Make psychiatry free at UT

Emily Harrison, Columnist

Editor’s Note: This article first appeared as part of the November 2 flipbook. 

The financial burden of healthcare is a limiting factor for many college students. When looking for care regarding mental health, this limiting factor can quickly turn into a deal breaker. 

While UT offers other free mental health resources on campus, psychiatry, in addition to counseling and support groups, is a necessity for many students. The Counseling and Mental Health Center charges $10 per appointment for psychiatry. These aren’t just one-time appointments to get a prescription medication, though, as appointments and prescription costs can add up. Students shouldn’t have to choose between money and their mental health.

While $10 is a low charge for an appointment, it’s not good enough. Students are already paying tuition to live in a high-stress environment, and we deserve the support that that requires. UT should offer free psychiatry services for students.

Music education freshman Sophie, whose last name has been withheld for privacy reasons, expressed how the maintenance of psychiatry can quickly become expensive.

“I think UT and outside services can be cost prohibitive,” Sophie said. “It’s expensive to do, and it’s expensive to maintain because you have to do it every month. I totally understand these people have a lot of training and … deserve to make a lot of money, but it’s hard, especially for students, to be able to afford that.”

For many students, psychiatry is not a privilege but rather a necessity. Mental health disorders require attention and care, like any other illness. When left untreated, conditions can worsen, meaning the accessibility of mental health medications is even more important in a high-pressure academic environment like UT.

Sophie has been fortunate to see a psychiatrist outside of UT, but she has been looking into psychiatry on campus for convenience. She believes struggling students should be able to get the same care she does.

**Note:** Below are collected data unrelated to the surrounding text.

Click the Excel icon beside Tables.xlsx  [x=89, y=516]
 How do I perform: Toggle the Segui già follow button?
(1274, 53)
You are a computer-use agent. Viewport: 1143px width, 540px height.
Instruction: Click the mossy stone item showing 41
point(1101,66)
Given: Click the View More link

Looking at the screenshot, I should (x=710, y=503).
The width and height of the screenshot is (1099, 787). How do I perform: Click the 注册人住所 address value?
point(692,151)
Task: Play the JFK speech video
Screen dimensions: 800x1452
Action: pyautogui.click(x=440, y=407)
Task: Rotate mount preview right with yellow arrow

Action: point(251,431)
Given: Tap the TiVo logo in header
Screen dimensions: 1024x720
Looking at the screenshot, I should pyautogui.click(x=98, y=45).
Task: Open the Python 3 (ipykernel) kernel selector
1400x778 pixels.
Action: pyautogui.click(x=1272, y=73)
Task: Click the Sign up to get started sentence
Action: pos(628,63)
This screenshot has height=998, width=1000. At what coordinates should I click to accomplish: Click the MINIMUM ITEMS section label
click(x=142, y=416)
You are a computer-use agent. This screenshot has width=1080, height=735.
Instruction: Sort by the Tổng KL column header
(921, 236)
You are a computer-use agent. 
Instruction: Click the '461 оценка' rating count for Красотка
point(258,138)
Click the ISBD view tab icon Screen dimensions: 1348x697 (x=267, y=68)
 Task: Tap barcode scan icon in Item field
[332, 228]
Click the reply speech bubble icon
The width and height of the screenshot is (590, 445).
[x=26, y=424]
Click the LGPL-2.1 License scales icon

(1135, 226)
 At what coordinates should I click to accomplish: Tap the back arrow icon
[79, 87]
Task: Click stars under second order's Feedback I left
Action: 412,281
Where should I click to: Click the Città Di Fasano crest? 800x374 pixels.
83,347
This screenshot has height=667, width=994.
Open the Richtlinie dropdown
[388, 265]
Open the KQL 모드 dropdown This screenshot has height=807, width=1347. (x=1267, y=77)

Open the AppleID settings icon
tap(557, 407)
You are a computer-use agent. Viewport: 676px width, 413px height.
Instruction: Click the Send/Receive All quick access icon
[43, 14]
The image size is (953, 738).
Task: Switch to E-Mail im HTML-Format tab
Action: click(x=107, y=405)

“I’m lucky enough to be able to go to psychiatry, but a lot of people aren’t,” Sophie said. “And those people struggle with mental health issues the same way I do. It’s not not fair for me to be able to have those services and other people not to. I think as a University, it’s (their) responsibility to take care of their students.”

Monica Dowd, UHS and CMHC associate director for business services, explained what the $10 fee covers.

“The (psychiatry) services that we provide to students (is) a specialized and unique set of care and requires resources,” Dowd said. “To be able to provide those resources to that distinct population, that $10 helps … fund that for our students and provide care they desperately need.”

Students, however, should not be responsible for covering this cost on their own. We’re here for an education, and for many students, mental health issues can develop due to the stress they’re put under. To help shoulder the high academic standards we are held to, we deserve accessible psychiatric help.

CMHC employs professionals, and that obviously costs them money. The University should allocate more funding on average to the CMHC to offset this cost before it falls on students.

UT needs to make psychiatry free through the CMHC. Affordability and accessibility are two of the most important factors when it comes to healthcare. Cost shouldn’t be an issue that students have to worry about when it comes to their mental health.

Harrison is a journalism freshman from Dallas,Texas.